By Barbara Wood Special to the Almanac
To reduce the cost of the bonds, the district will issue them in several series and will not allow the annual tax rate on the bonds to exceed $3.18 per $100,000 of assessed property value, which is equivalent to $31.80 a year for the owner of a property assessed at $1 million.
The bonds have a maximum term of 40 years and the annual tax is predicted to range from $1 per $100,000 assessed value (or $10 for a $1 million home) in 2015-16 to $2.90 per $100,000 assessed value (or $29 for a $1 million property) in 2044-45. The highest rate of $3.18 would be in 2034-35.
The bond measure also includes provisions for an oversight committee, made up of seven board-appointed district residents, to annually review how the bond money is spent and present its findings to the public.
Steve Abbors, general manager of the open space district, says the bond measure is the first the district has attempted to pass in its 41 years. The district covers southern and central San Mateo County from the Bay to the ocean, and northern and western Santa Clara County, as well as a small area in Santa Cruz County.
Property owners in the district, except for those on the coast, currently pay $17 per $100,000 of assessed property value, or $170 a year for a property valued at $1 million. Property owners on the coast will help pay for the bonds if Measure AA passes.

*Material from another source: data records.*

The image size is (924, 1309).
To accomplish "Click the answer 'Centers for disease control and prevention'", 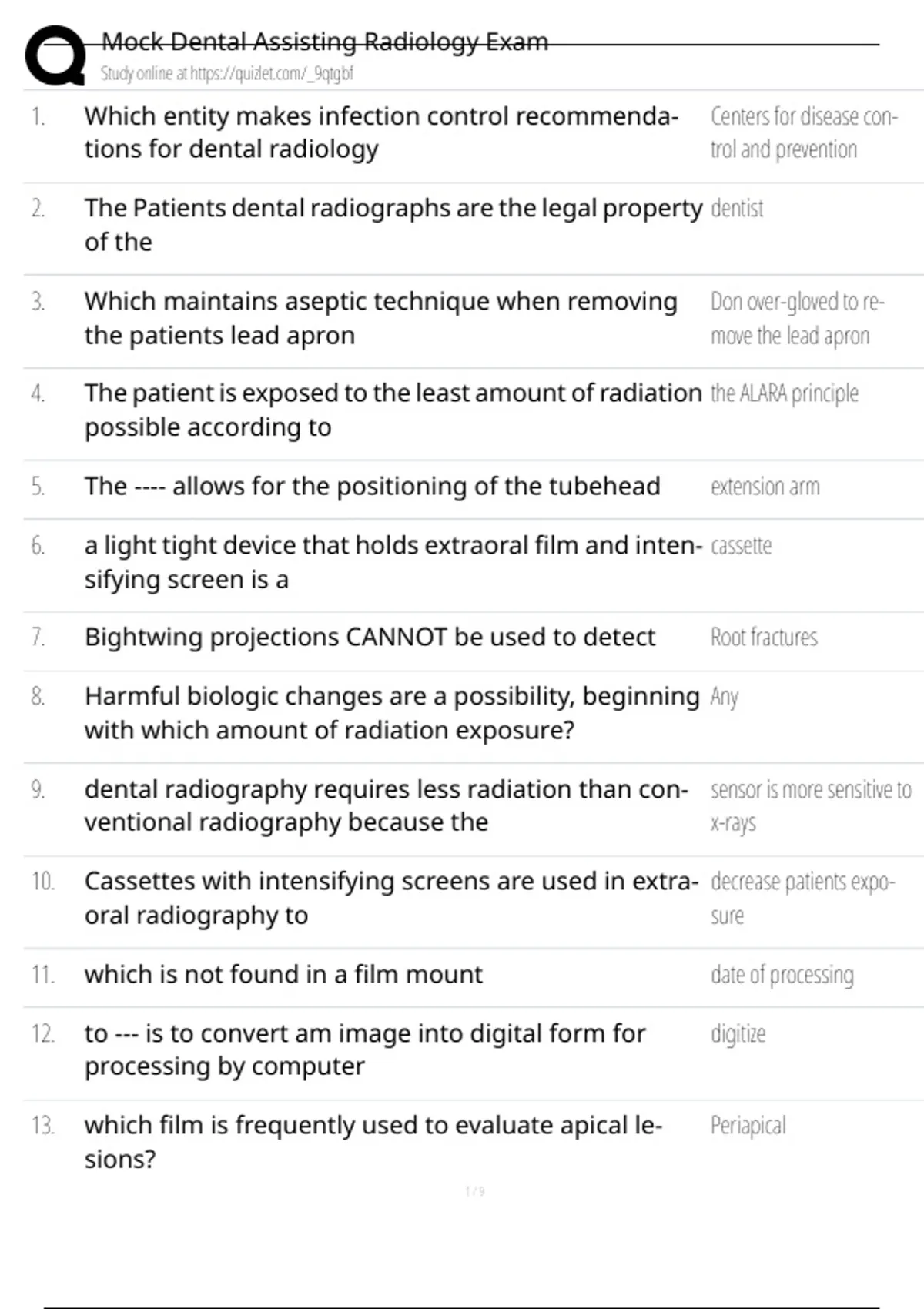I will pyautogui.click(x=803, y=132).
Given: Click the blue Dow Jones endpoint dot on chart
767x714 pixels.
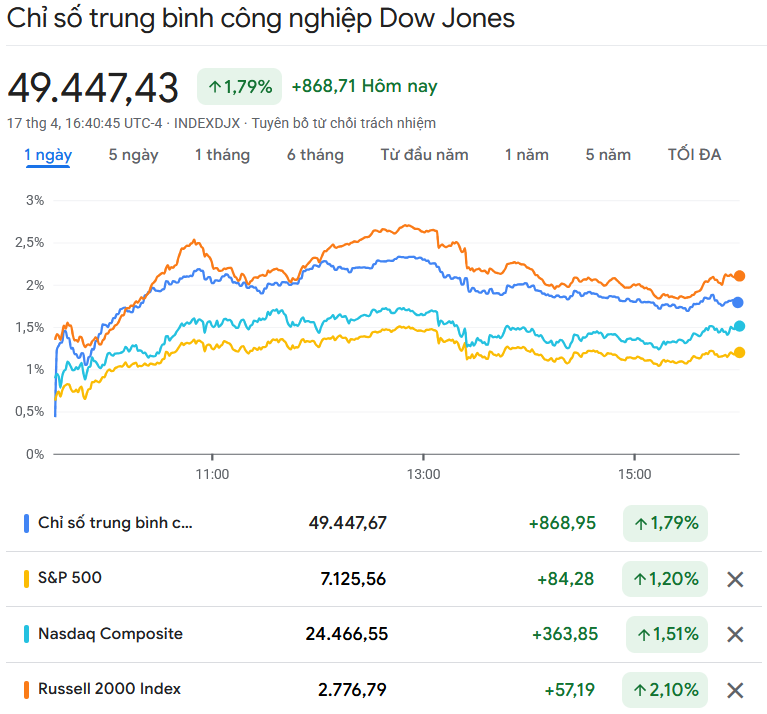Looking at the screenshot, I should tap(738, 302).
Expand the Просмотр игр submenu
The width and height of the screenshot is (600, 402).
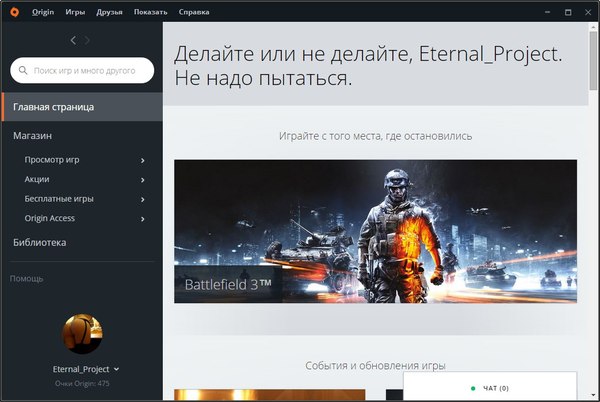[x=143, y=160]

Diane Talbert, a resident of Woodside and president of the Sempervirens Fund, is one of those who signed the ballot argument in favor of the bond measure. "Measure AA is essential to protecting the miles of treasured open space that make the Bay Area such a wonderful place to live and work," said Ms. Talbert. She said the measure will "protect and preserve the vital land around our water sources," as well as increase public access "so that more trails, waterways and redwood forests can be enjoyed by all members of our community."
Ms. Talbert said she believes "this is money well-spent and essential to preserving our precious natural resources and quality of life."
There appears to be no organized opposition to the bond measure, but local Libertarian Jack Hickey, a resident of unincorporated Emerald Hills, argues that the district would be better off funding the projects it has proposed by opening some of its land to recreational uses, such as golf courses, that would earn income for the district.
"That is what I call stewardship of the land," he said. "It would take less than 1 percent of their land to do this."
Other uses could also produce revenue for the district, he said. "They could have a rifle range."
As part of the proposed bond measure, the district has issued a list of 25 priority projects across the district, 10 of which are in or near the Almanac circulation area. They include:
● Re-open Alpine Road at Coal Creek for trail use.
● Help to complete gaps in the Bay Trail and build city-to-Bay trails. Support wetland restoration and science education exhibits.
● Develop new trails and improve existing trails at Windy Hill. Open Hawthorn historic area, connecting it to Palo Alto trails. Restore Los Trancos Creek.
● Open the Driscoll Ranch area at La Honda Creek to more public access. Restore La Honda Creek and remove fish barriers.
● Preserve Upper San Gregorio Creek Watershed and protect streams. Create new public use facilities and complete Ridge Trail gaps at La Honda Creek and Russian Ridge.
● Open new trails at Russian Ridge. Introduce grazing and enhance wildlife protection.
● Build walking, hiking and biking trails at El Corte de Madera Creek. Complete gaps in Ridge Trail. Improve water quality via land preservation and restoration.
● Open upper La Honda Creek Preserve for public recreation. Restore habitat and reintroduce grazing.
● Open Miramontes Ridge to the public. Create new trails and neighborhood access points. Restore streams in Madonna Creek watershed upstream of Half Moon Bay and enhance local farms.
● Complete the Purisima-to-the-Sea Trail and connect Ridge Trail to Coastal Trail. Protect and restore the Lobitos Creek watershed.
Other projects on the list include protecting more redwood forests, conserving salmon fisheries, building a welcome center at Rancho San Antonio, opening new trails in the redwoods connecting large parks, adding campgrounds, connecting the Ridge Trail to the Bay Trail, protecting wildlife corridors, and opening more district lands to public access.
Mr. Abbors said the district came up with the bond measure after looking toward the future of the district.
"After 40 years Â… we started looking at what are we going to do for the next 40 years," he said. The district decided it needed to work on land already owned as well as acquiring new properties.
"It required a change in thinking and even in how we apply our budget," he said. Only about half of the district land is now open to the public, Mr. Abbors said.
After looking at what might be needed in the district, a list of 57 possible projects was created and brought to the public for discussion. The district held a series of public meetings, created a community advisory committee, and used social media to come up with a list of the top 25 projects.